Health Insurance • Dental Insurance • Disability Income Protection • Life Insurance • Prepaid Legal Plans • Bonuses • Tax Deferred Programs • Flexible Spending Accounts • 401K, with or without matching funds • Paid Vacation • Paid Sick Leave • Paid Holidays • Child Care Services or Reimbursement • Company Car • Commuting Subsidies • Paid Tuition Programs • Training Programs • Flexible Work Schedules • Maternity/Paternity Leave • Adoption Programs • Professional Membership Dues • Sponsorship for Industry Licenses • Relocation Packages • Retirement Plans • Profit Sharing Plans • Special Equipment • Home Office Set Up • Loans for Computer Purchases or Mortgage • Stock Options • Paid Parking Expenses

After reviewing the total package, if is less than your minimum, simply pause. The silence gives the employer a chance to increase their offer. Remember, the company is obliged to try to keep expenses down, just as you are trying to maximize your financial position. However, your initial salary is quite important, as it creates a baseline for future increases in pay. Many companies will simply give 3-4% raises annually as a matter of course, so the higher your starting salary the larger your pay increases will be.

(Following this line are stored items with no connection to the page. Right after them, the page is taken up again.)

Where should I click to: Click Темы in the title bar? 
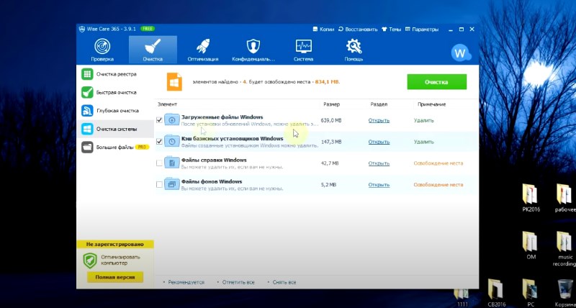point(392,30)
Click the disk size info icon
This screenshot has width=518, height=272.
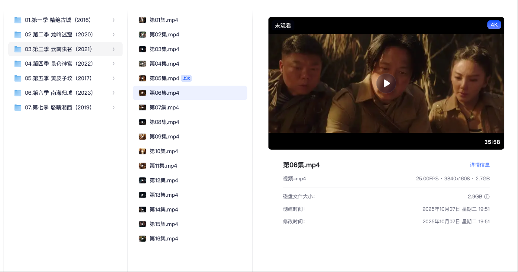point(486,196)
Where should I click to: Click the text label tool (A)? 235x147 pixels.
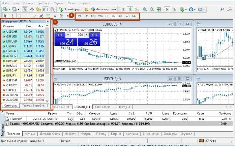point(55,16)
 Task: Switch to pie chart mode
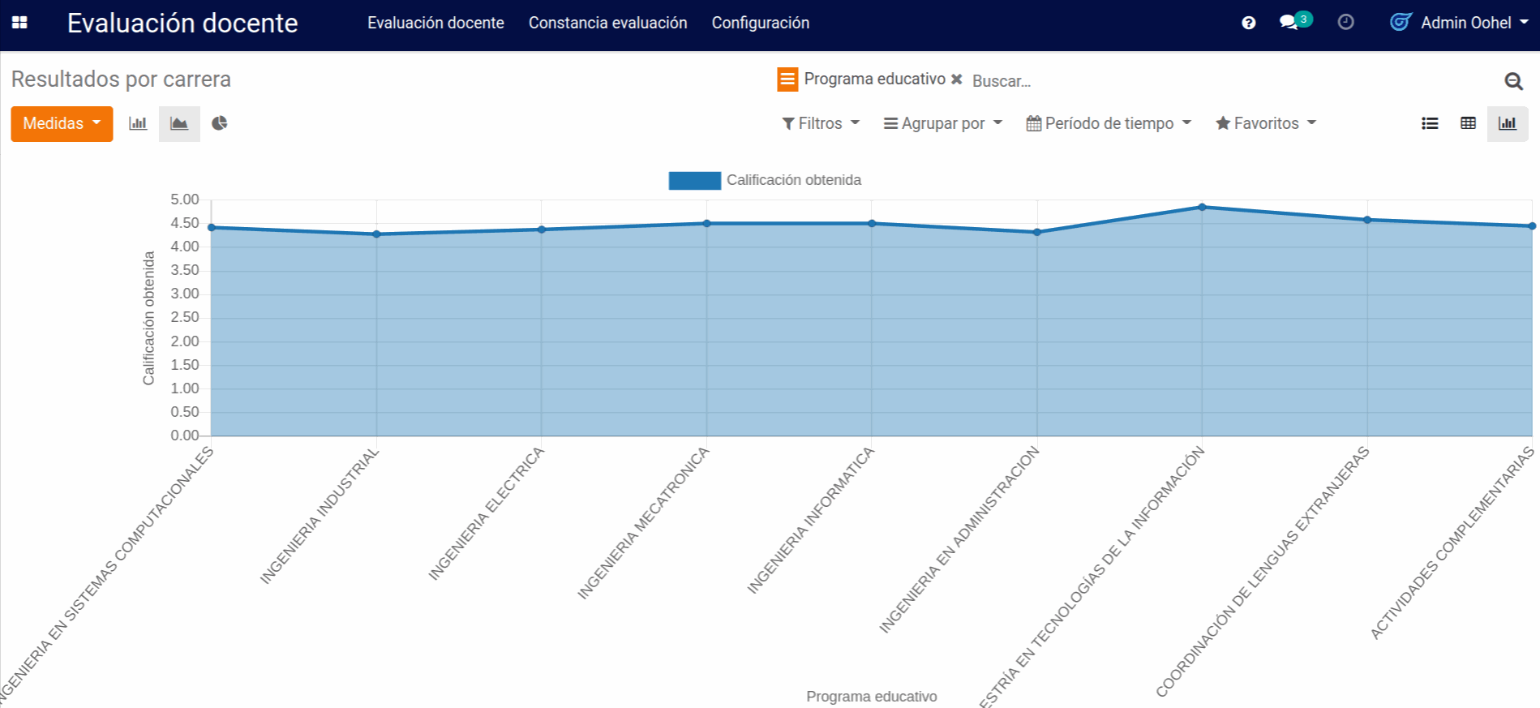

There are times when you will receive an offer from a company which is characterized as a bottom-line offer. At that time, after you have explained why you are worth more to the employer to no avail, explore other options such as a sign-on bonus, a stepped-up period in which your performance can be evaluated for a raise, increased vacation time, or reimbursement for classes you wish to take that will increase your market value.

Keep your composure and be patient. This process may occur over a period of days, or longer. You will sense when you reach a point where the employer has gone as high as they are willing, and you know your minimum. At that point, you can walk away or re-examine the salary you can comfortably accept.